This was the mechanism by which the collections of Ahadith were compiled – 200 to 250 years after the sad demise of the Messenger (PBUH). That is why when you recite the Qur’anic verses, you say with full conviction: “Qaal Lallah-u-Ta’ala” i.e. Allah has said. And when any Hadith is narrated, it is said in the beginning, “ QAAL-UR-RASOOL.” (The Messenger of Allah said). And at the end it is said,“Auo Kamaa Qaal Rasoolullah Sall-ullah-o-Elaih-i-Wa Sallam,” i. e. in this way or as such said the Messenger of Allah (PBUH). That is why, the Ahadith are never called the quotes of the Messenger (PBUH), but, an contraire, the quotes confided to the Messenger (PBUH) i.e. the talks which the people confided to the Messenger (PBUH) at the time of the compilers of Ahadith.

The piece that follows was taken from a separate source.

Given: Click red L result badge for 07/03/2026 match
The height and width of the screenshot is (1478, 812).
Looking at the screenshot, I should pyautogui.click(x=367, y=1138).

It is obvious that in this way many a narrator pop up in narrating each tradition (Hadith). When the collection of Ahadith were made, there heisted a cross purpose whether research ought to be instituted about those narrators whose names have been mentioned in Ahadith to ascertain whether or not they were really reliable. When they are judged as such, each tradition (Hadith) be taken up one by one to scrutinize as to what kind of quality its narrators have been. It is this art of cross-questioning, cross equivocating and cross-examining of the narrators i.e. Asmaa-ur-Rejaal, the chain reporters, which is bragged so flamboyantly as if it has no other precedence. There is no doubt that the scholars of this art burnt the midnight oil for this work. But the question is, can you reach any edge of fervid conviction, what so ever, in this way? You can say of a person from whom you have heard anything personally that he is trust worthy. But if, in describing an incidence, there is a mention of 5 to 7 persons who are dead now – during the last 200 to 250 years – what source you can possibly dig out to determine whether or not they were really reliable. And, more over, ‘to be or not to be reliable’ is not the only question. The matter in hand is that it must even be made sure whether they had the essential potential to comprehensively understand the talk and after understanding, they are capacitated to transmit its true exposition onward in their own words. Ah! Hark! Is it possible to say this all – for the people who lived during the past 200 to 250 years – with confidence and conviction? This is impossible. That is why Syed Abu-ul-Aala Maudoodi writes on this point:

“These people (i.e. those who attend to Hadith as Deen), in their servitorship to the traditionists (Muhadithin) opsonise aggravation far beyond the limits of justification. Their premise is that the traditionists have cast the straw off as a fly from milk. Now our assignment is to affix the same label of credit and credence to the Ahadith, as these notable predecessors have imputed to, e.g. the weak in contrast to the strong authentic Ahadith are deserted. The contributions of the traditionists (May they are blessed) are taken for granted. And this too is accepted that the material they provided for the settlement of Ahadith is very conducive in the search of the gazettes, the relics and the vestiges of the prime period (of Islam). It is above and beyond any speck of double. But objection lies in this point: To what extent is the total reliance upon them justifiable? By all means, they were the humans – they could not transgress the limits of human knowledge God’s creation is destined to. They were never guarded against the natural phenomenon of ‘to err is human’. Then how can you claim ‘the things they established to be true were true in the real earnest’? They were themselves never polite for ‘to fart’.”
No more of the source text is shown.